Rie Nakajima & Phill Niblock

1 Bag 20:58
2 Rie Nakajima & Phill Niblock 39:41

Despite having known each other for many years, and having a long-held affinity for each other's work, this recording documents the first time Rie Nakajima and Phill Niblock had collaborated together. Recorded in September 2014, the work includes Niblock’s sound collage piece “Crick” and Nakajima performing in response to Niblock’s early seventies film "T H I R”.

Also included in Niblock’s piece ‘Bag’ which was presented on the same night and features David Watson performing on bagpipes.  This recording is from Niblock’s original files.

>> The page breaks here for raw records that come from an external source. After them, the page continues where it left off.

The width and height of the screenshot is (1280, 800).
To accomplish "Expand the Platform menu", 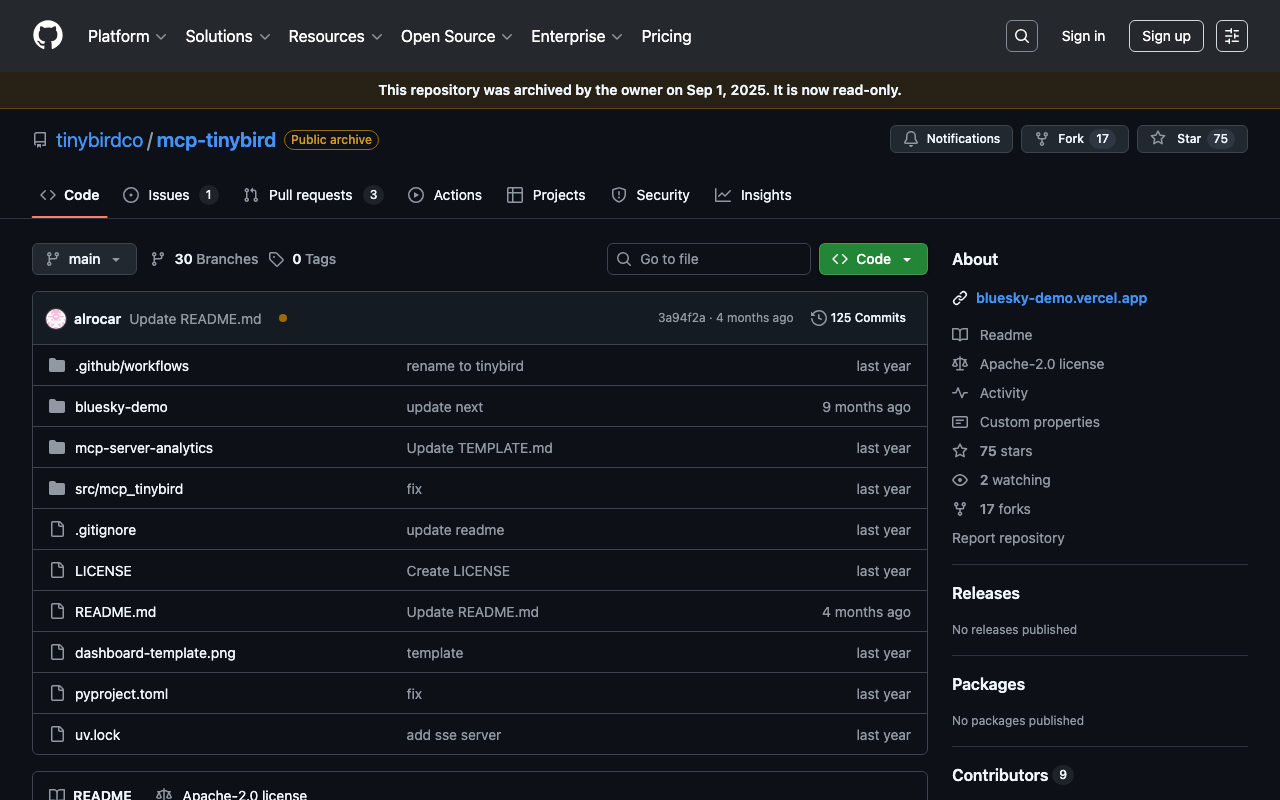I will point(126,36).
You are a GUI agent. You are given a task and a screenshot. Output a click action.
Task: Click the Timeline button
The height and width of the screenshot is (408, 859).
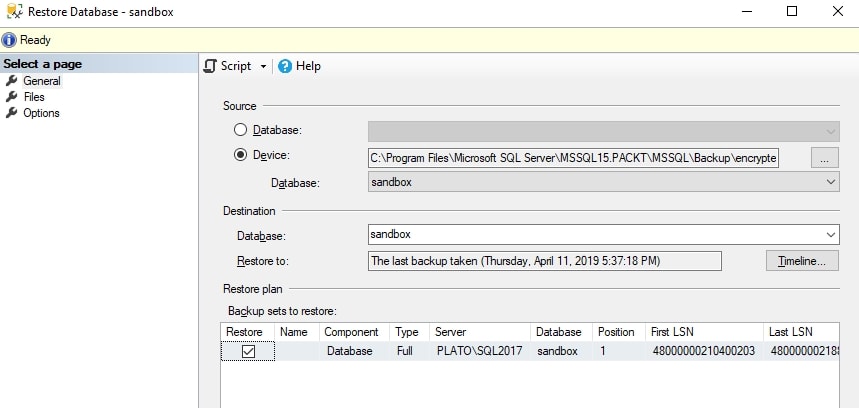801,261
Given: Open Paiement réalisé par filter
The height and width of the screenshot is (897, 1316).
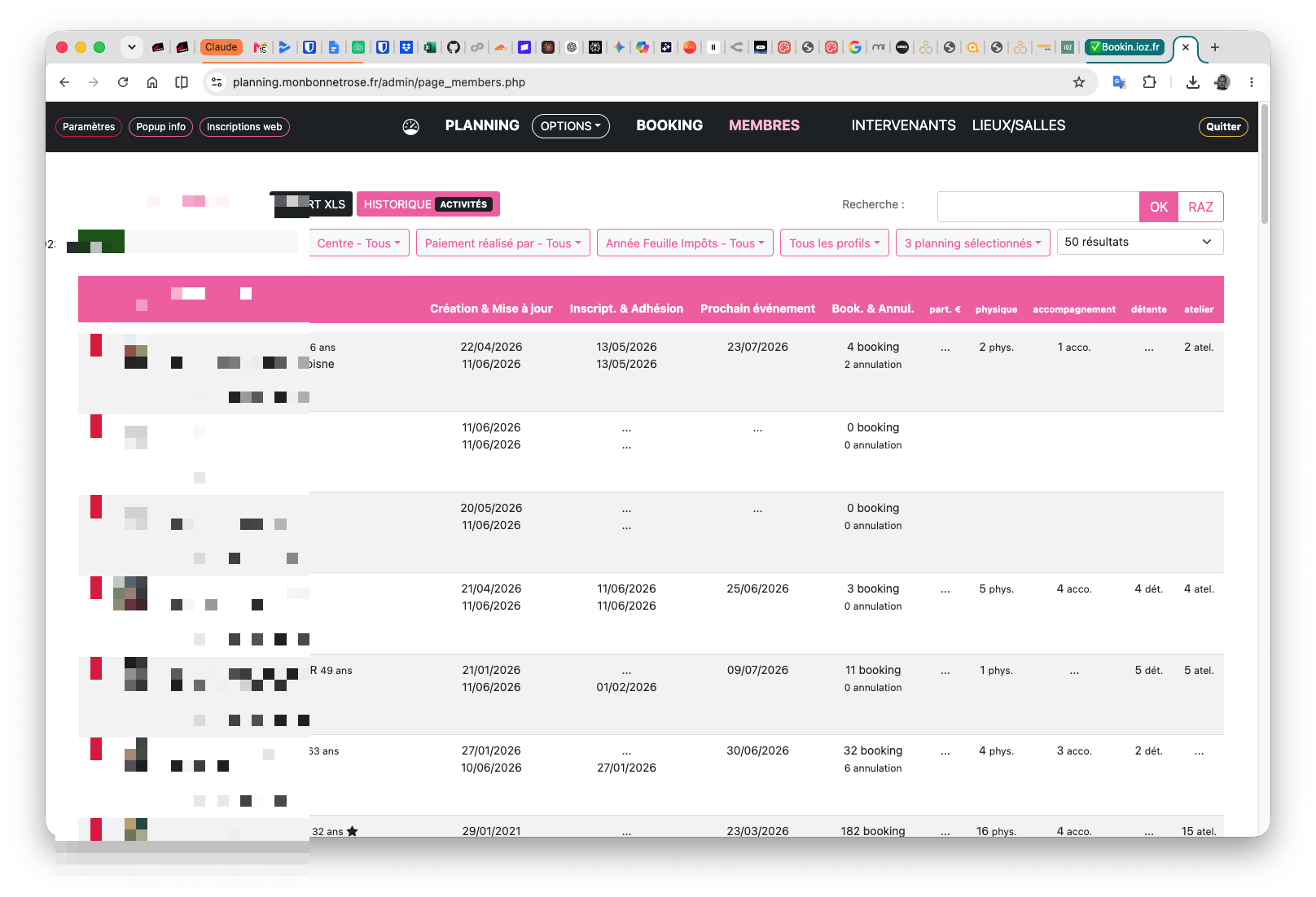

Rie Nakajima / objects (1)
Phill Niblock / computer
David Watson / bagpipes (2)

Track 1 recorded by Mark Jasper at Cafe OTO on Sunday 21 September 2014. Mixed by James Dunn.  Track 2 recorded and mixed by Phill Niblock. Mastered by Andreas [LUPO] Lubich at Calyx, Berlin. Photograph by Fabio Lugaro. 

Rie Nakajima

Rie Nakajima is a sculptor living in London. She creates sounds using a combination of motorised devices and everyday objects in the context of installations and performances.
Her art exists on the borderline of sculpture and music, open to chance and the influence of others. Improvisation is at the heart of her work.
The first major solo exhibition was held at IKON Gallery in Birmingham in 2018. She has also worked with Museo Vostell Malpartida (Cáceres), Annely Juda Gallery (London), Association de Le Cyclop (Milly la Forêt), ShugoArts (Tokyo), Donaueschinger Music Festival (Donaueschinger), Festival Météo (Mulhouse), Music for the Eyes Festival (Varmlands), Deep Time Festival (Edinburgh), Punkt Festival (Kristiansand), All Ears Festival (Oslo), Festival Archipel (Geneva), Cafe OTO (London) and many others. Collaboration is an essential part of her practice with frequent collaborators, Pierre Berthet, Angharad Davies, David Cunningham, Keiko Yamamoto, Max Eastley, Miki Yui, hans.w.koch, Marie Roux, Billy Steiger, David Toop and Akira Sakata.

www.rienakajima.com

Phill Niblock

Phill Niblock is a New York-based minimalist composer and multi-media musician and director of Experimental Intermedia, a foundation born in the flames of 1968's barricade-hopping. He has been a maverick presence on the fringes of the avant garde ever since. Niblock constructs big 24-track digitally-processed monolithic microtonal drones. Changes are almost imperceptible, and his music has a tendency of creeping up on you. He says: "What I am doing with my music is to produce something without rhythm or melody, by using many microtones that cause movements very, very slowly." Niblock's performances are almost always accompanied by his films - painstaking studies of manual labour, giving a poetic dignity to sheer gruelling slog of fishermen at work, rice-planters, log-splitters, water-hole dredgers and other back-breaking toilers. Since 1968 Phill has also put on over 1000 concerts in his loft space, including Ryoji Ikeda, Zbigniew Karkowski, Jim O'Rourke.